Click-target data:
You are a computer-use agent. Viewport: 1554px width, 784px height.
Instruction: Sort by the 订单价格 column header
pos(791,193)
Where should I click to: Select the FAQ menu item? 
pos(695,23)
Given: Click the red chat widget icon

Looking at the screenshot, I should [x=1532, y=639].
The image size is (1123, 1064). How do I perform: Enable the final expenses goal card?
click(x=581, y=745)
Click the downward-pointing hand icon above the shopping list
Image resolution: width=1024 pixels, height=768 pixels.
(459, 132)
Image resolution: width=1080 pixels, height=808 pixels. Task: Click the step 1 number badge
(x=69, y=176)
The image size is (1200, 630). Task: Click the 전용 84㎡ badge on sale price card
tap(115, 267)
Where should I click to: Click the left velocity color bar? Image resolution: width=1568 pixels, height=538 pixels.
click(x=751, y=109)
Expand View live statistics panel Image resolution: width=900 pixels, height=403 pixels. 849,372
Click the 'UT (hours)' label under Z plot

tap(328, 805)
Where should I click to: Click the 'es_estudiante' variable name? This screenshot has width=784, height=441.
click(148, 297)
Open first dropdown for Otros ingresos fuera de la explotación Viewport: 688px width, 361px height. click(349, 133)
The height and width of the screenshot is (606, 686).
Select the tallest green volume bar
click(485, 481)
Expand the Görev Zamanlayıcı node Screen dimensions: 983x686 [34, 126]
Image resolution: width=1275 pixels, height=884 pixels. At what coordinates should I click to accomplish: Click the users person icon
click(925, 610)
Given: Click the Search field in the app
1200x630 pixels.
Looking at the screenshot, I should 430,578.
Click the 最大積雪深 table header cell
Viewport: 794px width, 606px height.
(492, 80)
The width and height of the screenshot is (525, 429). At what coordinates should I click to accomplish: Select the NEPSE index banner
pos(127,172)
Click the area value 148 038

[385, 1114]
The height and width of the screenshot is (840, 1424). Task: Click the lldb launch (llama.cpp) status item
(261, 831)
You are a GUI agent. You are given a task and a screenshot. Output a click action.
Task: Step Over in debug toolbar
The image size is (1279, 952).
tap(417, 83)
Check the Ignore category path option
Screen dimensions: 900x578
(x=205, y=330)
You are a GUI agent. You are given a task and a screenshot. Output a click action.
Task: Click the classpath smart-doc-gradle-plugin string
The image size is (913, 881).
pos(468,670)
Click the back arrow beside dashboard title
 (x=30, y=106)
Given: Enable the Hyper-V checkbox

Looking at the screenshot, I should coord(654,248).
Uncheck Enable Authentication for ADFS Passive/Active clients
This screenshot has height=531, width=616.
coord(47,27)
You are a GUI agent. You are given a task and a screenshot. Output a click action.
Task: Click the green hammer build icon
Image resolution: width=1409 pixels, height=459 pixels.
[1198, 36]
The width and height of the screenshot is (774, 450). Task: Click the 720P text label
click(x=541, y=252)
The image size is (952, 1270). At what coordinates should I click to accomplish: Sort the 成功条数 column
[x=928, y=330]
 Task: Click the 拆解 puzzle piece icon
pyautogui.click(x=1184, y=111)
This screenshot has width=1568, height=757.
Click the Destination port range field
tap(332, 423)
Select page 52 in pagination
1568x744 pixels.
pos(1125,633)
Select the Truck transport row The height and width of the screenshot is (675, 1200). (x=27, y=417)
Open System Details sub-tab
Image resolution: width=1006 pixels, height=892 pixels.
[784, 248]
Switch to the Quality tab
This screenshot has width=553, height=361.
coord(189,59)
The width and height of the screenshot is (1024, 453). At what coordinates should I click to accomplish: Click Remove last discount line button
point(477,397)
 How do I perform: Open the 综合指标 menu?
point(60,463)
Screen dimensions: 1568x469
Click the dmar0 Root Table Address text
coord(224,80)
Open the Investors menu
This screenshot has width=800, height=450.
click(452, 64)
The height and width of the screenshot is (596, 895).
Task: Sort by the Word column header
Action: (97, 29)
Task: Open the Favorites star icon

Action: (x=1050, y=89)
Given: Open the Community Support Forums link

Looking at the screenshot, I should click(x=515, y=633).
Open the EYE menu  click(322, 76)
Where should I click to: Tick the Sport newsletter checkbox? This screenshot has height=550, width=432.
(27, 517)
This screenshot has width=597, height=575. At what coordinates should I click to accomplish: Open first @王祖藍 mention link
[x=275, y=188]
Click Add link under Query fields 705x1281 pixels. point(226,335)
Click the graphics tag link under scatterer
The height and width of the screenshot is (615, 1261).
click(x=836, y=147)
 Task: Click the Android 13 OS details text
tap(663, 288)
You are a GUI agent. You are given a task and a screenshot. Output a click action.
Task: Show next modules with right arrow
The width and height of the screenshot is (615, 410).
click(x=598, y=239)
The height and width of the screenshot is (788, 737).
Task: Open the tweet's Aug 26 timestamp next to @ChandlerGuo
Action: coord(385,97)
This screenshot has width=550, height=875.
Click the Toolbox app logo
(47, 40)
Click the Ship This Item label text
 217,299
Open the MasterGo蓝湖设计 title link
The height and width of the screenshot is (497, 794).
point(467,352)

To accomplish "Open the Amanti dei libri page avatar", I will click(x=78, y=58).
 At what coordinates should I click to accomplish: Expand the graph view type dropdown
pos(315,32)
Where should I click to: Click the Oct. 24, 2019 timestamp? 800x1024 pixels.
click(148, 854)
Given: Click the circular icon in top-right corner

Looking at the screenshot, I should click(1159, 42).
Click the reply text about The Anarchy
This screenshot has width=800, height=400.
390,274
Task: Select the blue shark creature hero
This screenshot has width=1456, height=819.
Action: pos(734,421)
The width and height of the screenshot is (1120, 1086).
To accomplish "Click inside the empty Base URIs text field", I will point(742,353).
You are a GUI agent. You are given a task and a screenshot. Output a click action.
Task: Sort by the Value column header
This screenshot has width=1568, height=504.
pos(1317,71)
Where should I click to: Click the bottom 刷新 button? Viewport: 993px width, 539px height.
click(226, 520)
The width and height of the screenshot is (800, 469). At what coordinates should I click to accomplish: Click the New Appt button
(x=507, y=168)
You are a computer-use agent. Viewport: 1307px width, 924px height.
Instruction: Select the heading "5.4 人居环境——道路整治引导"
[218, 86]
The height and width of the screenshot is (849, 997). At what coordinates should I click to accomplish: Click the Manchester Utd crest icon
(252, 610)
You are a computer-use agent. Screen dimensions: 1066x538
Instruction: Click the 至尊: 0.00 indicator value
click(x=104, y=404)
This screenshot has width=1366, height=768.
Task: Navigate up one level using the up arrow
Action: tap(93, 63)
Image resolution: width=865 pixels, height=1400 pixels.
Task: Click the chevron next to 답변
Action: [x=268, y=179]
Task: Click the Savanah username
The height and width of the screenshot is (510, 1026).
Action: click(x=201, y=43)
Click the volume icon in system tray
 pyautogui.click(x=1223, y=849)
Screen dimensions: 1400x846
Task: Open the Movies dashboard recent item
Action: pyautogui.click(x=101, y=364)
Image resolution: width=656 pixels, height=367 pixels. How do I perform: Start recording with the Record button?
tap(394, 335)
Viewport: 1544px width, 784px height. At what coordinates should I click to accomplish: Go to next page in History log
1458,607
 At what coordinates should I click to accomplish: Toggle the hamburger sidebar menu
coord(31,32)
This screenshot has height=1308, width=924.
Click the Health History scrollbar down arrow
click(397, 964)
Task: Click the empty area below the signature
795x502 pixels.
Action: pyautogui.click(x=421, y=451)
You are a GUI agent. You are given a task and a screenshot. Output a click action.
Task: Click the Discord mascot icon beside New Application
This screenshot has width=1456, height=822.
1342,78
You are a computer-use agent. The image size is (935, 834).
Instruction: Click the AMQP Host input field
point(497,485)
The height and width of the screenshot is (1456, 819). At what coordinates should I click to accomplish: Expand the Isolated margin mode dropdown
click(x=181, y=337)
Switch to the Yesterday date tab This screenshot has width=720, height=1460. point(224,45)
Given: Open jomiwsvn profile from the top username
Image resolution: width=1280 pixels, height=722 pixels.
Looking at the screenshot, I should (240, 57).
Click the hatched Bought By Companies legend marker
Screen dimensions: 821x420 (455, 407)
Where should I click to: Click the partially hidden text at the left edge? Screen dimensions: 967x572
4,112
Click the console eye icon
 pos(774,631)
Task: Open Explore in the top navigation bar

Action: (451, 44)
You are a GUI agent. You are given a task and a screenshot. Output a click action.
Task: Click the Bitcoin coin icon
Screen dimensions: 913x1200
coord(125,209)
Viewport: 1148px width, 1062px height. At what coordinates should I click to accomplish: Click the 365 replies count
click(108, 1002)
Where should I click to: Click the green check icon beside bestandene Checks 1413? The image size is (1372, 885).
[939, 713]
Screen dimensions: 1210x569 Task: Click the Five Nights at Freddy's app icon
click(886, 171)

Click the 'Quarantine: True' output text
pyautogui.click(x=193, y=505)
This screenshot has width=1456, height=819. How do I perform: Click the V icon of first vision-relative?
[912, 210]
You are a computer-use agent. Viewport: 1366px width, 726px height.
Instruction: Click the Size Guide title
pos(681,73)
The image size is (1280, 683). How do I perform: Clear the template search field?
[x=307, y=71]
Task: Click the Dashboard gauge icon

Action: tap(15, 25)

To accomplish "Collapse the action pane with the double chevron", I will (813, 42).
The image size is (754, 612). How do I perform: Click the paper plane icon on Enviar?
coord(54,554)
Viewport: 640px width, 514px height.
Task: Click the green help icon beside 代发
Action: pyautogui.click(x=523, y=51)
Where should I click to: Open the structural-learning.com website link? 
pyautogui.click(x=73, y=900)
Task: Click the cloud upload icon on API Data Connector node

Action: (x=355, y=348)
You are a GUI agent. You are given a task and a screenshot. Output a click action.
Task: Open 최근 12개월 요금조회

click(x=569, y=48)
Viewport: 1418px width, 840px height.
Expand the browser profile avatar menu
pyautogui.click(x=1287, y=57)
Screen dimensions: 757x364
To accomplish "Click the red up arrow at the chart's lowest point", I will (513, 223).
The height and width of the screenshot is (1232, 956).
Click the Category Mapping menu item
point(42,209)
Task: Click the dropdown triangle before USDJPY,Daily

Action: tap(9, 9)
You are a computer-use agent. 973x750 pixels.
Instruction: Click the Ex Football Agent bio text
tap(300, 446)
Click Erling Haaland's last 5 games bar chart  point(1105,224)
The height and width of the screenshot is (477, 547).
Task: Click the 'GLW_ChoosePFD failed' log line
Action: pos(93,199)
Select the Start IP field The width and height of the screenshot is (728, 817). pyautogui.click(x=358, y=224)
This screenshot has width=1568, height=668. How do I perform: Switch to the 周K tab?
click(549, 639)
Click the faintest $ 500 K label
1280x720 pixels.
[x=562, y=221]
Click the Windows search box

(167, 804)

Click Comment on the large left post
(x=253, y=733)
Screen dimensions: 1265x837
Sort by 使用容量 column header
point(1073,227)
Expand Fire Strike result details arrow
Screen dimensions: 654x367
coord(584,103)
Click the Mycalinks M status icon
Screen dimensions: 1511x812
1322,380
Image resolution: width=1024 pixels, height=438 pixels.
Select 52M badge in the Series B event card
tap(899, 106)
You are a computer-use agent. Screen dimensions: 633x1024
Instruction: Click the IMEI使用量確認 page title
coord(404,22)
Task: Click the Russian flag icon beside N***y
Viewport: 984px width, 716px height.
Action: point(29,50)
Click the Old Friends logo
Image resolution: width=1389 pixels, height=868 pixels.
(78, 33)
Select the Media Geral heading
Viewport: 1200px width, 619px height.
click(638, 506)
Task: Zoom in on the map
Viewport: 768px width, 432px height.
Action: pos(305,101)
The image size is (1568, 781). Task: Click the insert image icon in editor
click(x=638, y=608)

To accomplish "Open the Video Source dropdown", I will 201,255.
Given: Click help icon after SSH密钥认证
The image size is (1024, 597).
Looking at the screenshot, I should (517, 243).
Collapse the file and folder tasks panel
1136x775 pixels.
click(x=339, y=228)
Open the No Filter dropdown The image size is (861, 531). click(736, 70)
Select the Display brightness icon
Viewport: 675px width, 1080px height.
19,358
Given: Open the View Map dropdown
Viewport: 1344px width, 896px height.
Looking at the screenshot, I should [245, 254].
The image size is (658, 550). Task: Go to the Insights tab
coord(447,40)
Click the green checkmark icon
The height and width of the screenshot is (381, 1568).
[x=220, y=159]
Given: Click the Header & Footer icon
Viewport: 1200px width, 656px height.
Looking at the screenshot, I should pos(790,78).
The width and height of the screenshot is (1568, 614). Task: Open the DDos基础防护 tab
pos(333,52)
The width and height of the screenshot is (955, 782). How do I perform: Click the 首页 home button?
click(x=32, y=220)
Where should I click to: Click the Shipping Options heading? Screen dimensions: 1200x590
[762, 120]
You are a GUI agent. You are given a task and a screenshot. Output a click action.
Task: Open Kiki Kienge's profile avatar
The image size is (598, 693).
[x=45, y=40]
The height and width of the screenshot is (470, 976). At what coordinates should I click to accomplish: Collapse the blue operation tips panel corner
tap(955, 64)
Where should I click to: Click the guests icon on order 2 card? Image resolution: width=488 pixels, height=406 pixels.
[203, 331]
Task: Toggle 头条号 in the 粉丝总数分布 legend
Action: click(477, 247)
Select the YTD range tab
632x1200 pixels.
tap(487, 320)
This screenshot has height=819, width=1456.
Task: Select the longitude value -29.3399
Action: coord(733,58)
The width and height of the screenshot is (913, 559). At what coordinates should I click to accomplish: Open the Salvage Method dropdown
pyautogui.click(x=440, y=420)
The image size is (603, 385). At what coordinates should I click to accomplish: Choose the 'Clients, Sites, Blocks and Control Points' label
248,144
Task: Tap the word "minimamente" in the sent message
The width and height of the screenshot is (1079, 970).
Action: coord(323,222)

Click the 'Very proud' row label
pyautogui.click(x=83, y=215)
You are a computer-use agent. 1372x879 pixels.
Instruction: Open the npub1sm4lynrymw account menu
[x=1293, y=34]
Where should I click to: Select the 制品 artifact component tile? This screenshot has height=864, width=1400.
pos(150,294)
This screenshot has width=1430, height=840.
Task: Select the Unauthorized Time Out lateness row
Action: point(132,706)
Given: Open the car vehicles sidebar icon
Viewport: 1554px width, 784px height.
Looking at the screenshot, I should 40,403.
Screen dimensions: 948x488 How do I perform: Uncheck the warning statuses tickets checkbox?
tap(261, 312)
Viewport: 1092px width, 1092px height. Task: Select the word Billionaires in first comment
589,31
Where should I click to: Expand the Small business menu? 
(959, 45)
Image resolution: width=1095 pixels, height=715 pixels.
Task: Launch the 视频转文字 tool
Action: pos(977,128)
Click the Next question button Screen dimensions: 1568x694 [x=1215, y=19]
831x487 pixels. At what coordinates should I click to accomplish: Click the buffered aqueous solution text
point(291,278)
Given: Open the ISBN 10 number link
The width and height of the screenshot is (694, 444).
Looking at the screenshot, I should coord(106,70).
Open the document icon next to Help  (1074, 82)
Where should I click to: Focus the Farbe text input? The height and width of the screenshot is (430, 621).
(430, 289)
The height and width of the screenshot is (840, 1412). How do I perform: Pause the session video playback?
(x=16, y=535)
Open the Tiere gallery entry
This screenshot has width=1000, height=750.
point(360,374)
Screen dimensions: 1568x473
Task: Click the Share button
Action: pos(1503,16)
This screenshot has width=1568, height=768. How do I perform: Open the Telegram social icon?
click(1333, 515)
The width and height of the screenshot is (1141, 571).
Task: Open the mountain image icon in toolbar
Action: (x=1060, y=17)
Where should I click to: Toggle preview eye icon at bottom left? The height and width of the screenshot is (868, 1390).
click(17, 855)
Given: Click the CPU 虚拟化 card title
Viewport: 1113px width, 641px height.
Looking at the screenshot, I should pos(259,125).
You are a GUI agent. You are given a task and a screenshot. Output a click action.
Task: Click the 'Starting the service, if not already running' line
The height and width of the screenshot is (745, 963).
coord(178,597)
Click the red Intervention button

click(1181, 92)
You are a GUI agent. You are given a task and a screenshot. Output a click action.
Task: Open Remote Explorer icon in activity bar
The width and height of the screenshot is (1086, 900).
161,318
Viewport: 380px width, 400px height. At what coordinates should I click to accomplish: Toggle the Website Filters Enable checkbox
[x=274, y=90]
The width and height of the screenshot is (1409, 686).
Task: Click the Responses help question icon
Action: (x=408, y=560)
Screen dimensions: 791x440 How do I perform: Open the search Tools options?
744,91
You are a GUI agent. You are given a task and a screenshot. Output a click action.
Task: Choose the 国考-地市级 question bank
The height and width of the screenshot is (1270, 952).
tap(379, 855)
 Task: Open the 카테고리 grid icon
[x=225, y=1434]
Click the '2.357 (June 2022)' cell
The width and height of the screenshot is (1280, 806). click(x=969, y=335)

Stated task:
Change "volume icon" to "speaker icon" in the entries above, from the line containing "Click the volume icon in system tray" down to the line containing "tap(394, 335)", and leave everything else unchanged. Return only those lines.

Response to this task:
Click the speaker icon in system tray
 pyautogui.click(x=1223, y=849)
Screen dimensions: 1400x846
Task: Open the Movies dashboard recent item
Action: pyautogui.click(x=101, y=364)
Image resolution: width=656 pixels, height=367 pixels. How do I perform: Start recording with the Record button?
tap(394, 335)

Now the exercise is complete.